Even though Will correctly asserts that lobbying is a constitutionally protected activity, no one is thereby forced to listen to a lobbyist.

Begging the amendment

Two guys writing in the Sunday Outlook section of the Washington Post write:

>When conservatives say that we want “conservative” judges, or “strict constructionist” or “constitutionalist” judges, what we mean is pretty simple: *We want judges who won’t make stuff up.* We want judges who won’t view the Constitution as a mirror in which, at every turn, they see reflected their own opinions and policy preferences. We want judges who will play it straight, read the Constitutional or statutory text (our text, not foreign ones, which the court has relied on in cases like last session’s Roper v. Simmons , which held execution of juveniles to be unconstitutional), and apply it as fairly as they can to the individual case before them. [emphasis added].

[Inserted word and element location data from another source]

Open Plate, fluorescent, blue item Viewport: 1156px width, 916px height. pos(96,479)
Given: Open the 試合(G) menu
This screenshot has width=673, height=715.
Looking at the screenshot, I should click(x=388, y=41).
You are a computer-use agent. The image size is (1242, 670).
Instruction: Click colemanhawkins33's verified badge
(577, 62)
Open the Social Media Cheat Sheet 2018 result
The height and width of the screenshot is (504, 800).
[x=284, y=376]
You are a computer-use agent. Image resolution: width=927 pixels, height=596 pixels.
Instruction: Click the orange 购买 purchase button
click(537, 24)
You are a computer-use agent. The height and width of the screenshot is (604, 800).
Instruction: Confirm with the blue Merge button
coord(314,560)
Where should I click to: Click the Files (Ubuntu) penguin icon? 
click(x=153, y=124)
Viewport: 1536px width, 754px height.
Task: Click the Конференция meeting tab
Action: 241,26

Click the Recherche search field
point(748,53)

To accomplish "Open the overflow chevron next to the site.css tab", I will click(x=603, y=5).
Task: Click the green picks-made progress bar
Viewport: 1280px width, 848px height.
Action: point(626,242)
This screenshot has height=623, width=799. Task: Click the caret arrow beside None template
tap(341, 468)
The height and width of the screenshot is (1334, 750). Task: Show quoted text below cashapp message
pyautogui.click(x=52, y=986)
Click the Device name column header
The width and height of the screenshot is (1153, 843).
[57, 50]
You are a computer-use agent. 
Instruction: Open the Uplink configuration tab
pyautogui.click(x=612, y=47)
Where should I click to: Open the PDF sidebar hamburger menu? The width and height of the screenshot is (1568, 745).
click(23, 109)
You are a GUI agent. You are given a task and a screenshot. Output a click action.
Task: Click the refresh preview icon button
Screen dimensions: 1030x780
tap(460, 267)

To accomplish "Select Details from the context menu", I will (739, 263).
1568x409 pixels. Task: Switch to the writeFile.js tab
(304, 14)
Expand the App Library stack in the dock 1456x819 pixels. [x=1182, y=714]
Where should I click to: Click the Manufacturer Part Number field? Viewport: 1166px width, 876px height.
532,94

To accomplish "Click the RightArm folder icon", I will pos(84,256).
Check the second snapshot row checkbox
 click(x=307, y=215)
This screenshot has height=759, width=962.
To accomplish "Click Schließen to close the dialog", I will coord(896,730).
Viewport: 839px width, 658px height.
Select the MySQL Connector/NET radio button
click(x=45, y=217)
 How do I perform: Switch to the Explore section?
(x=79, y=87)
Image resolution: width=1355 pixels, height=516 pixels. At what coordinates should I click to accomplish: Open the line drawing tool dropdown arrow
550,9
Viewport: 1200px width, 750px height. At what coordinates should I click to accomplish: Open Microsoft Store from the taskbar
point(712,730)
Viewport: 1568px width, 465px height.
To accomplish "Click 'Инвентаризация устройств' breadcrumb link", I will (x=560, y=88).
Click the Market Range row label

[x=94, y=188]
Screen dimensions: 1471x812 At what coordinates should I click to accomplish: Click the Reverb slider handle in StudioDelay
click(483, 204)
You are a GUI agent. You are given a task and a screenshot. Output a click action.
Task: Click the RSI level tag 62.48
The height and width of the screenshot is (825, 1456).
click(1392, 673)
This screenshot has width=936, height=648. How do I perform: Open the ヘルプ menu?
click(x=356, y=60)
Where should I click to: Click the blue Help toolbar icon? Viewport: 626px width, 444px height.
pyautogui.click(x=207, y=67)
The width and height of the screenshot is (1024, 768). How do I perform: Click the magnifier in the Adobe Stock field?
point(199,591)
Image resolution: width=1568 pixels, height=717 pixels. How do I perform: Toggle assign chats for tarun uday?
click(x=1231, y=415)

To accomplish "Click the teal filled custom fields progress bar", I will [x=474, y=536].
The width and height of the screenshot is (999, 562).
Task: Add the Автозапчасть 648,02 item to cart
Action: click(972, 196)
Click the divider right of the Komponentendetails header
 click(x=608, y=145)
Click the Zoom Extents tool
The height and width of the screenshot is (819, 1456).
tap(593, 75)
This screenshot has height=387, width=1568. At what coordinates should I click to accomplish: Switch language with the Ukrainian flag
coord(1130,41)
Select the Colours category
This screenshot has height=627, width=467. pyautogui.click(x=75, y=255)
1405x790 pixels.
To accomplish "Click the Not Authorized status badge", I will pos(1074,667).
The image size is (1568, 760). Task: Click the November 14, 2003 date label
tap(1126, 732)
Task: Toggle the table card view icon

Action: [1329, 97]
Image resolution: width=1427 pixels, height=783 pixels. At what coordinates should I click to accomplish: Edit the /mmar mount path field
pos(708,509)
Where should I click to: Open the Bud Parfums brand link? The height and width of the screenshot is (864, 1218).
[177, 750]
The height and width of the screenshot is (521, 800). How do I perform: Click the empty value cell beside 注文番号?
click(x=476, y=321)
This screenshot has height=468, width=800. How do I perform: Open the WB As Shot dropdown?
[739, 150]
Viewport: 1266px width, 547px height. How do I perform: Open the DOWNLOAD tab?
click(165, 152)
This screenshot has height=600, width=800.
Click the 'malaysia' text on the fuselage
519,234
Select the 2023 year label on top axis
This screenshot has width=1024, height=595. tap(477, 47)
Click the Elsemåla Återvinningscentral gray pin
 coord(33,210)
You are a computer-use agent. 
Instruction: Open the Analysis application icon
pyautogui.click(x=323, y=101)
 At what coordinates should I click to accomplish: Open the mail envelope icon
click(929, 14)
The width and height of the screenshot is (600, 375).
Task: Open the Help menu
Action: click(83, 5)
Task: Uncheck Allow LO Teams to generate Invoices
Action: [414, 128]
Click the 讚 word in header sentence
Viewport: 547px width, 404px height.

And we cannot help but wonder whether these two fellows have read the Constitution of the United States. Not be glib, but the Constitution’s Ninth Amendment reads–strictly quoted:

>The enumeration in the Constitution, of certain rights, shall not be construed to deny or disparage others retained by the people.

Puzzling. The Constitution says unqualifiedly that the enumeration of specific rights doesn’t mean that other unenumerated rights can be denied or disparaged. Now of course such rights are *not* enumerated in the Constitution–but they are claimed to exist–so one has to wonder how people have been able to say “inventing new rights” (as do the knuckleheads who wrote this piece) without shamelessly assuming the very thing they must demonstrate (that the rights in question are not rights retained). So the Constitution itself says that just because it isn’t in there does not mean it’s not a right.

Strictly construed, in other words, the Constitution does not strictly construe itself.